* start Working data *
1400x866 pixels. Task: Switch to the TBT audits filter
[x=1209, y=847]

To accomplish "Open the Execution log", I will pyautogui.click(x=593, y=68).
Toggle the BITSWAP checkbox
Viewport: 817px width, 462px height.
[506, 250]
* end Working data *
Return every line of the material above unchanged, in the same order.

Reply to the exercise:
1400x866 pixels. Task: Switch to the TBT audits filter
[x=1209, y=847]

To accomplish "Open the Execution log", I will pyautogui.click(x=593, y=68).
Toggle the BITSWAP checkbox
Viewport: 817px width, 462px height.
[506, 250]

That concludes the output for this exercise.